Before 2017, most short term plans were limited to 364 days of coverage. However, the Affordable Care Act restricted these plans to a coverage period of 90 days until 2018 when those restrictions were rolled back.
Once again, short-term medical insurance plans can provide coverage for up 364 days. On top of this, subscribers can renew their coverage for another two years. However, the plan’s coverage can’t exceed 36 months.
Because temporary plans are cheaper, they often cover fewer benefits. They also have a tricky relationship with federal and state regulations. Not every state allows for short-term plans, and some states regulate the length of coverage more strictly than the federal government.

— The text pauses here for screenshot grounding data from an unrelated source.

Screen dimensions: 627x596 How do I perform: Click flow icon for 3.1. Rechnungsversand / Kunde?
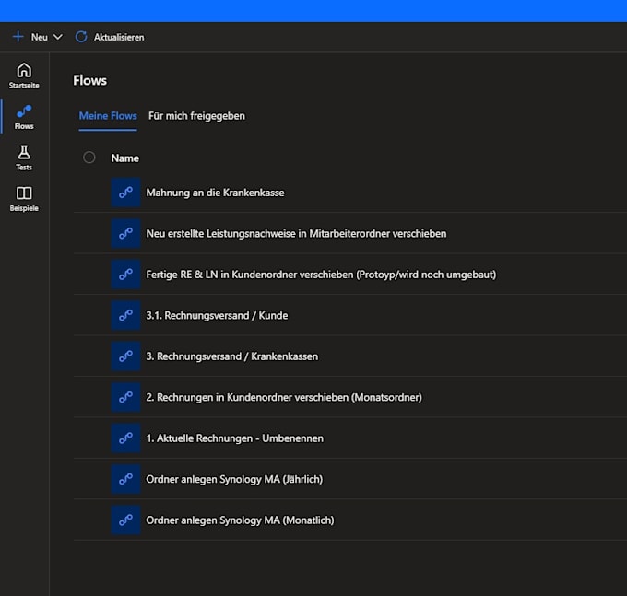pyautogui.click(x=126, y=316)
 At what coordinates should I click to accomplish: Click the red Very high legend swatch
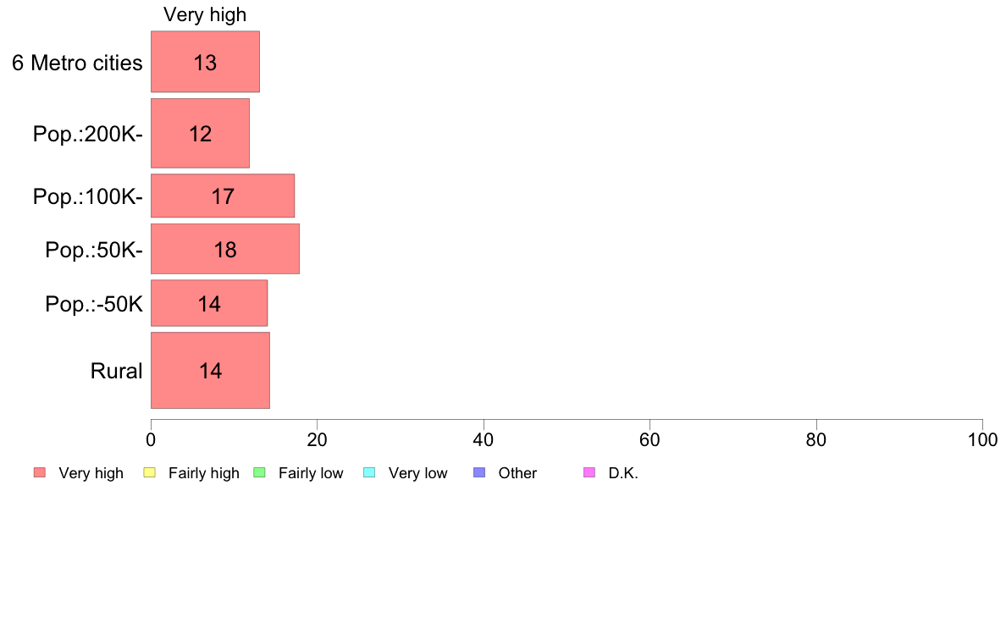pos(40,472)
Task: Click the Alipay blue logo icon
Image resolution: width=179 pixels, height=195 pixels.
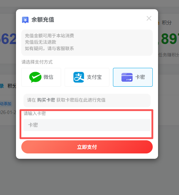Action: click(79, 77)
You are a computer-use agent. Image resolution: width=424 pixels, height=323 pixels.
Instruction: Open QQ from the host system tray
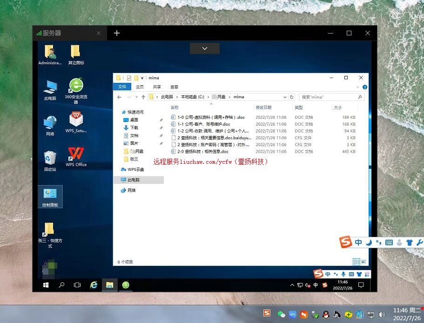tap(326, 315)
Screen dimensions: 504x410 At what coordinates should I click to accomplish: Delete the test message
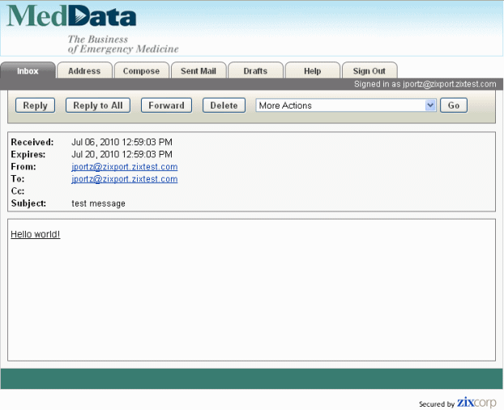[224, 105]
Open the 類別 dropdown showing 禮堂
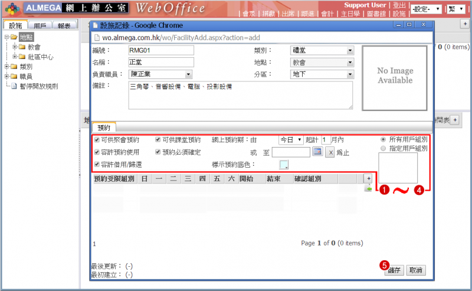The image size is (472, 291). 322,50
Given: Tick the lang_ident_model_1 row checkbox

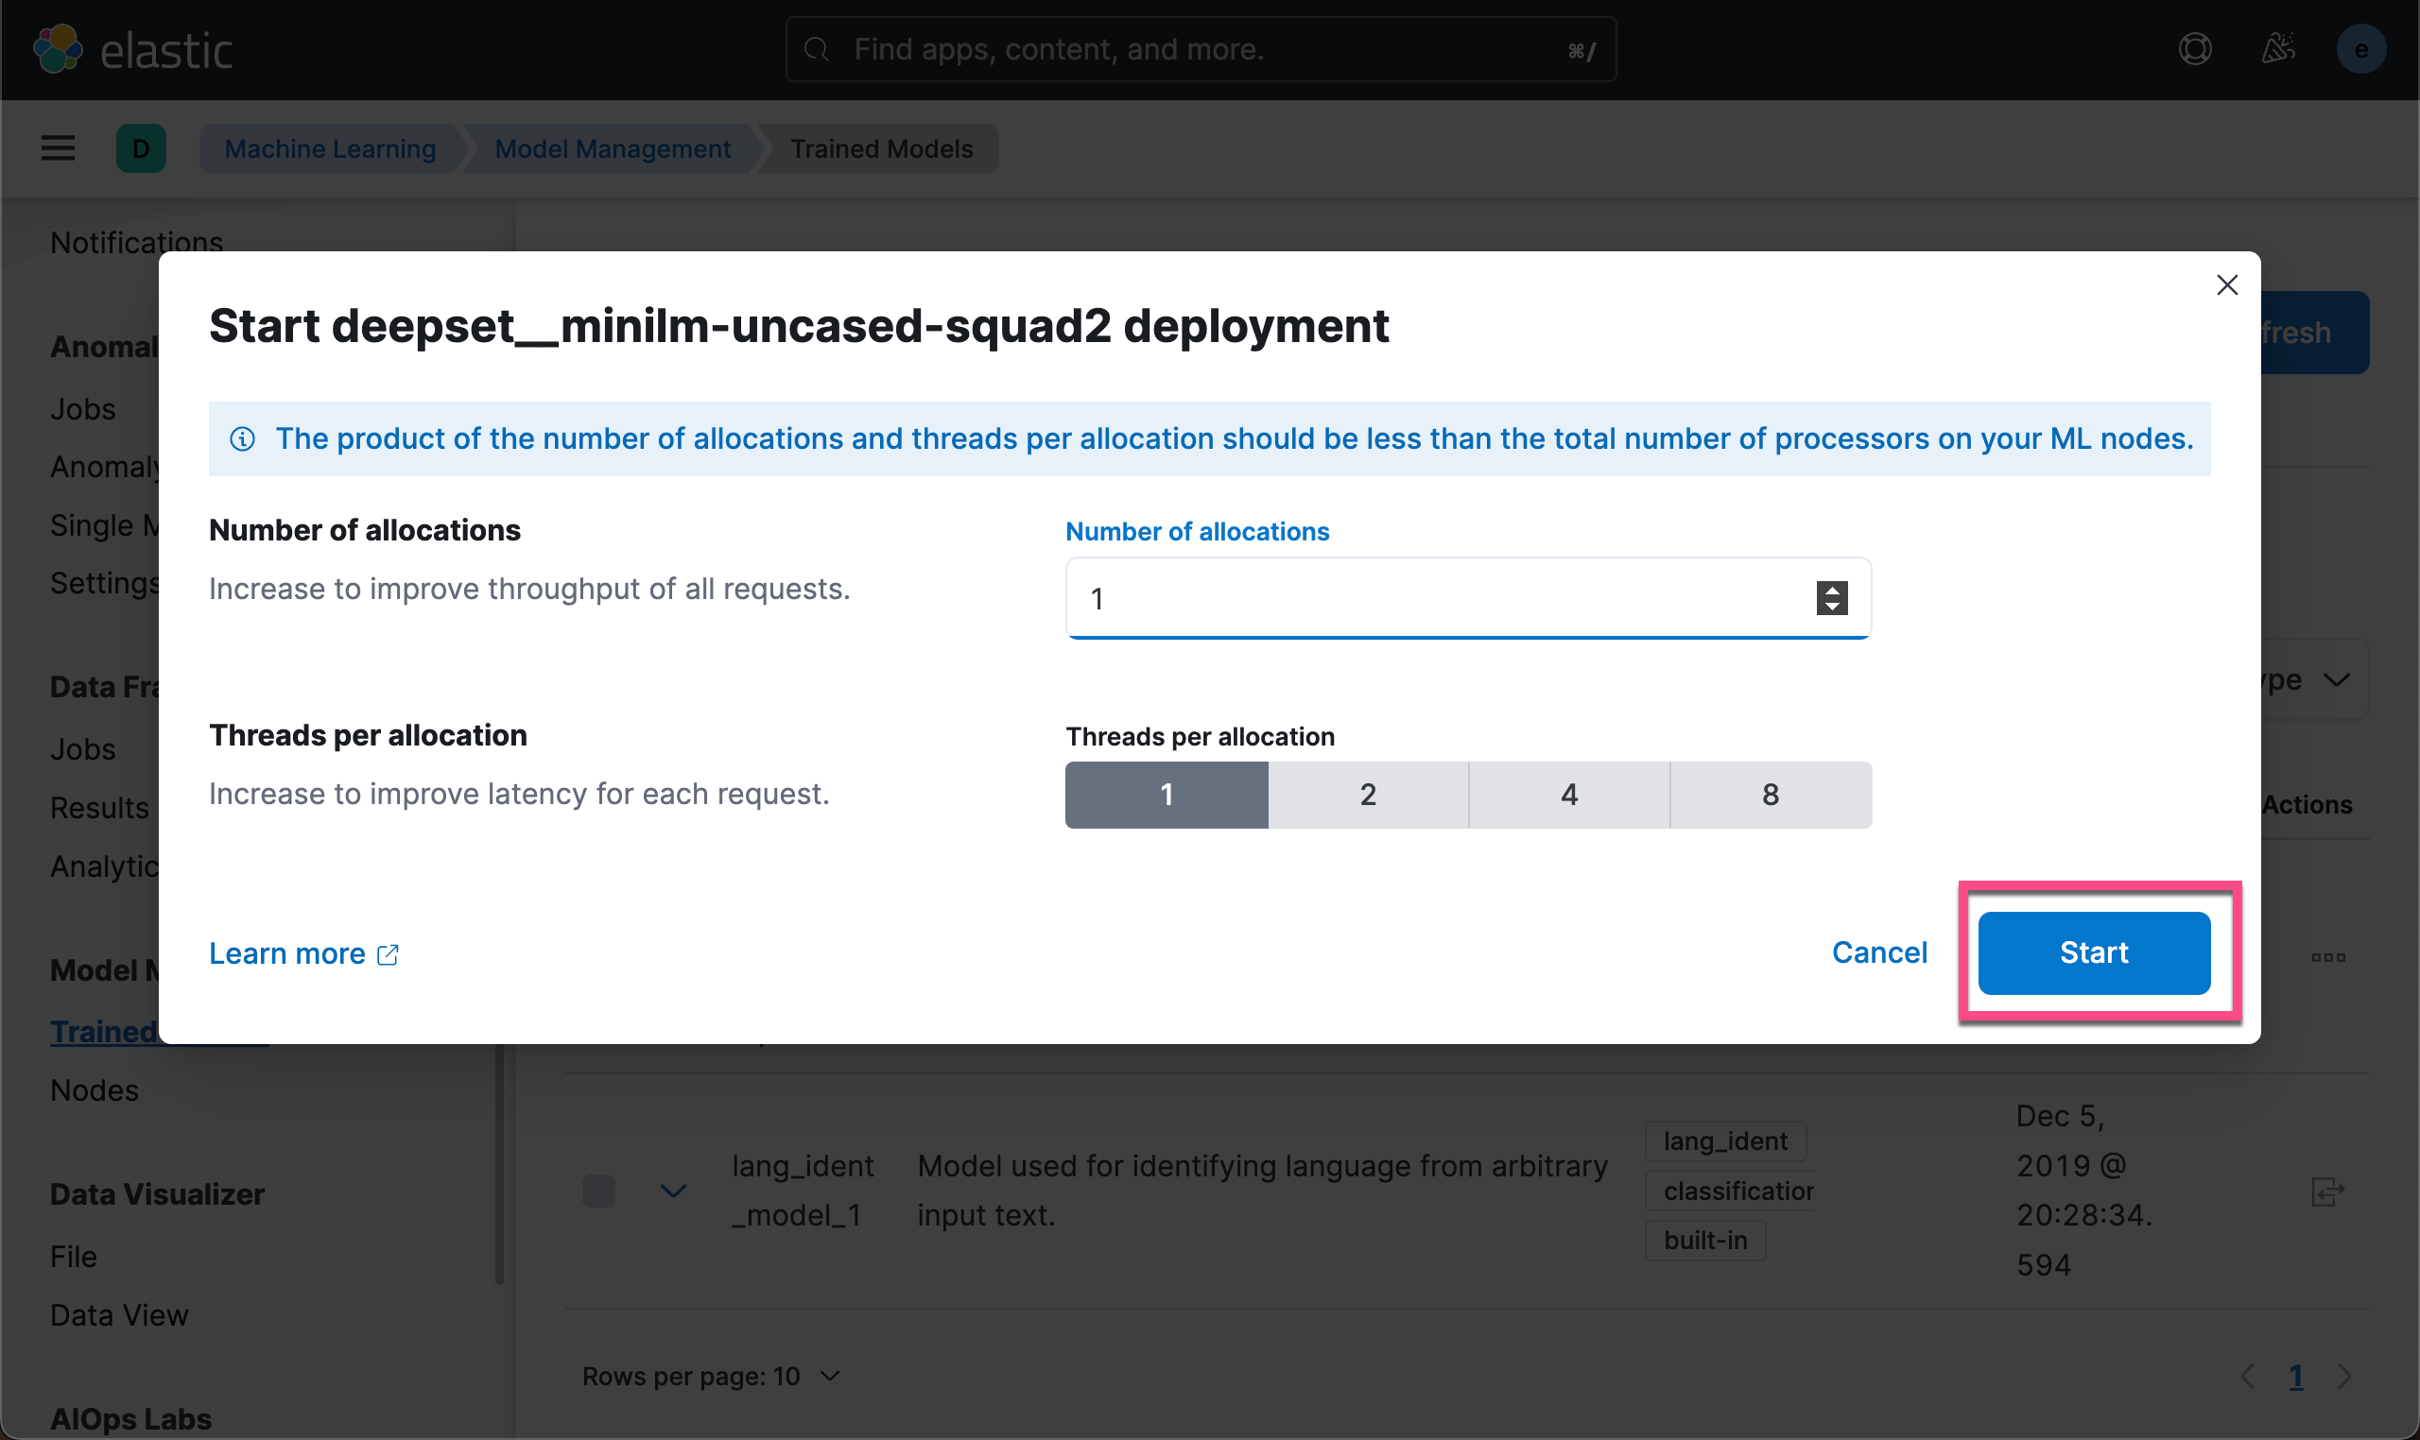Looking at the screenshot, I should [599, 1191].
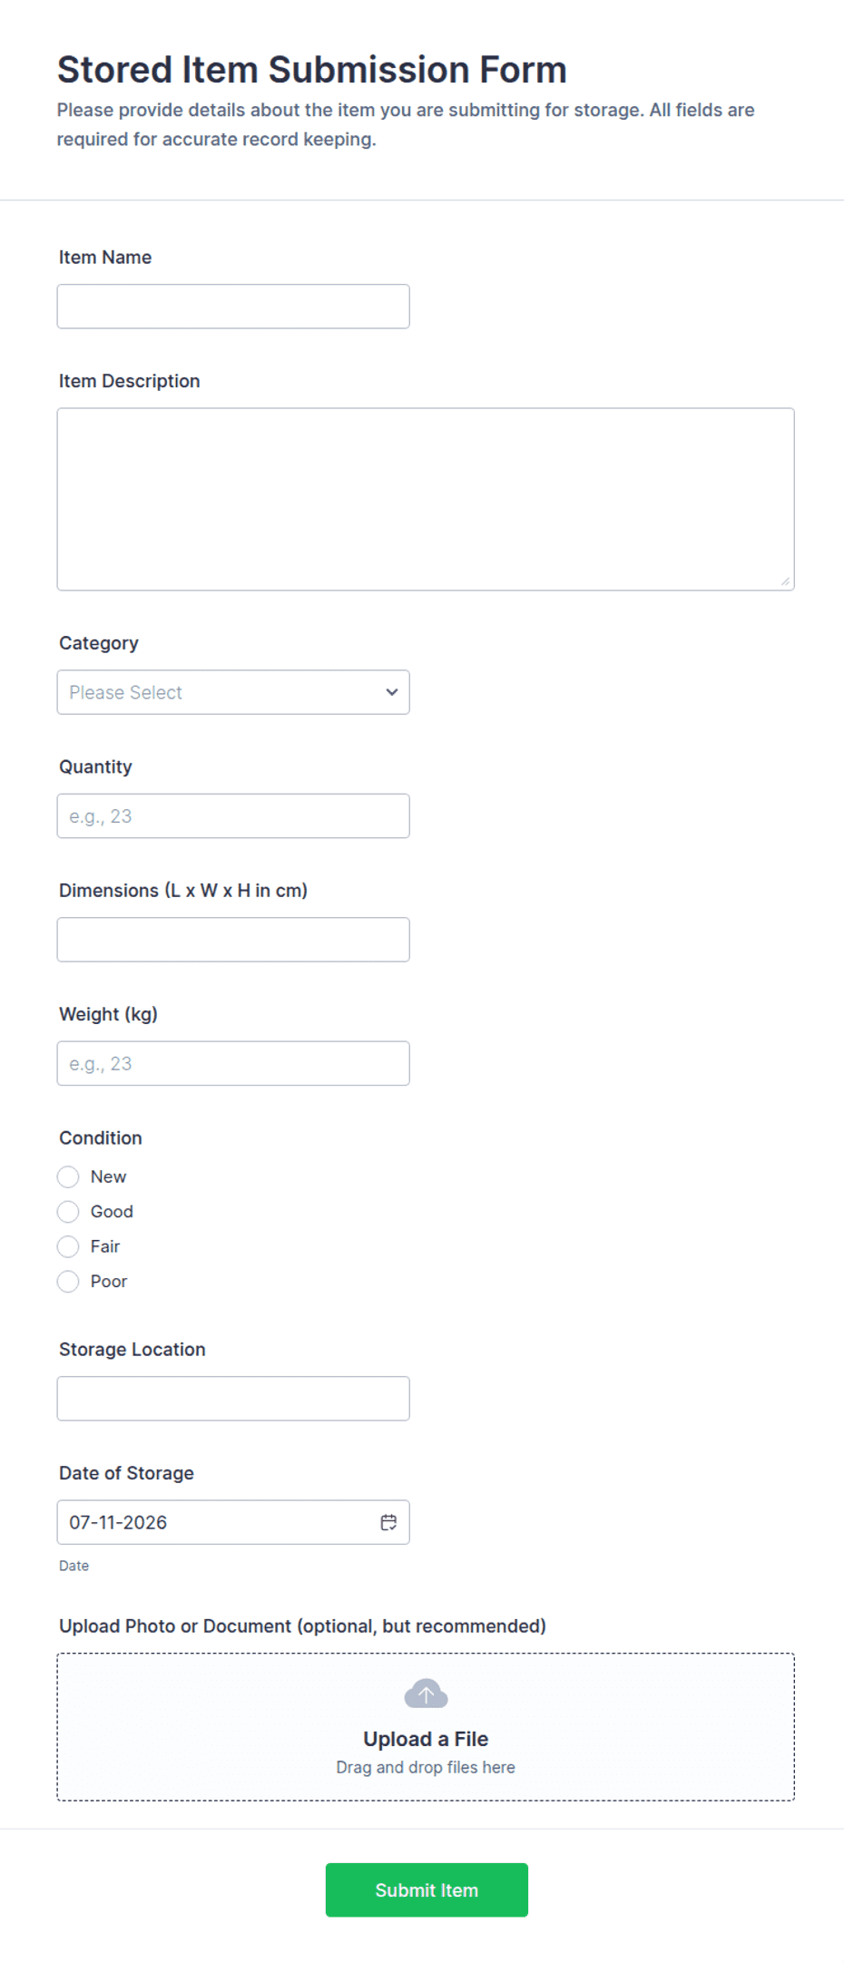
Task: Click the Weight (kg) field
Action: pos(233,1063)

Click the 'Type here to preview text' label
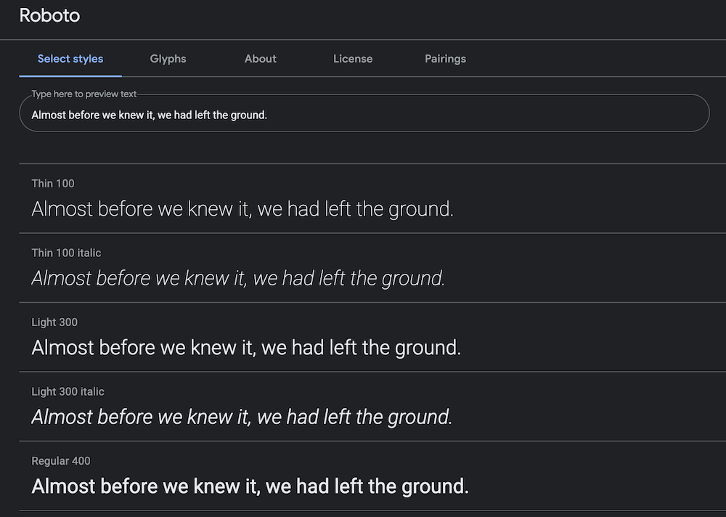83,94
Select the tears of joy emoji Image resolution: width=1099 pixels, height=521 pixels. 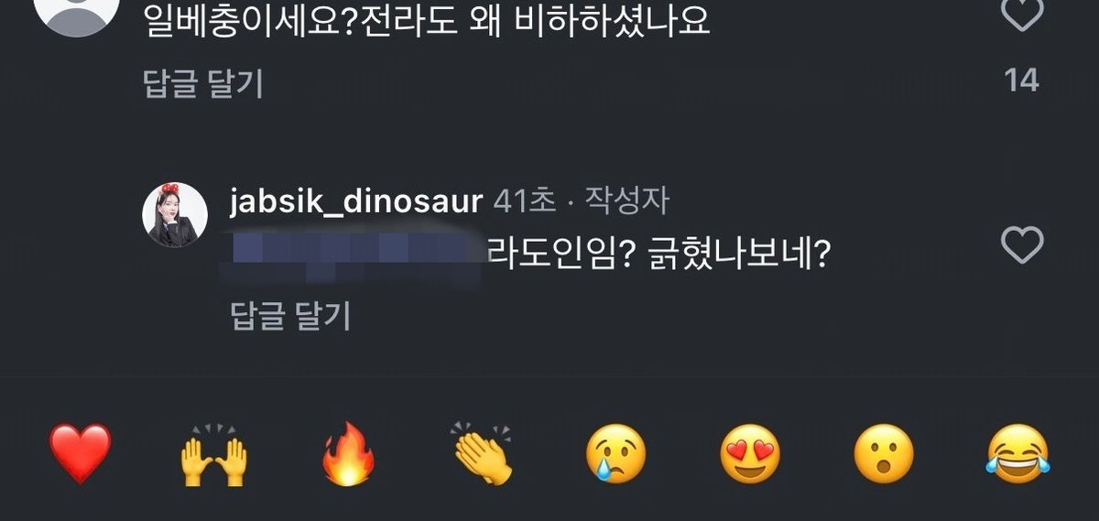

Above all, because these plans aren’t required to guarantee the same coverage as ACA plans, there’s a chance you may be denied benefits. Another major disadvantage of short-term plans is they don’t cover pre-existing conditions.
Finally, depending on your state, you may still have to pay ACA-related tax penalties. However, as of January 31, 2019, the federal tax penalty no longer applies to non-minimal essential coverage plans.
The first difference between these types of plans is how long coverage lasts. As we mentioned, with the right conditions, short-term medical plans can only last up to 36 months. Long term medical plans last for the duration of your plan’s terms.
Besides the difference in duration, there are many other differences.
Short term plans have a few immediate disqualifying factors. If you’re pregnant, overweight, have HIV or AIDS, are currently insured, or are not a U.S. citizen you will not qualify for short term health insurance. Depending on your state, there may be other pre-existing health conditions that prevent eligibility.
Additionally, if you qualify for Medicaid, you will not be eligible for a short term plan.
On the other hand, long term plans have fewer restrictions. But it will depend on the plan you’re shopping for and which state you live in. If you have questions about whether or not you qualify for a temporary health insurance plan, call a Buffalo Health Advisor.
As you can see, long-term insurance plans provide more options in terms of coverage. However, you have to wait for an open enrollment period in order to apply.
Typically, short-term plans have much lower premiums, as well as options for coinsurance. In contrast, long-term plans usually have much higher premiums. However, if you feel that a long-term health insurance plan is what you need, getting the help of an insurance advisor will help you simplify the application process and help you get the best deals.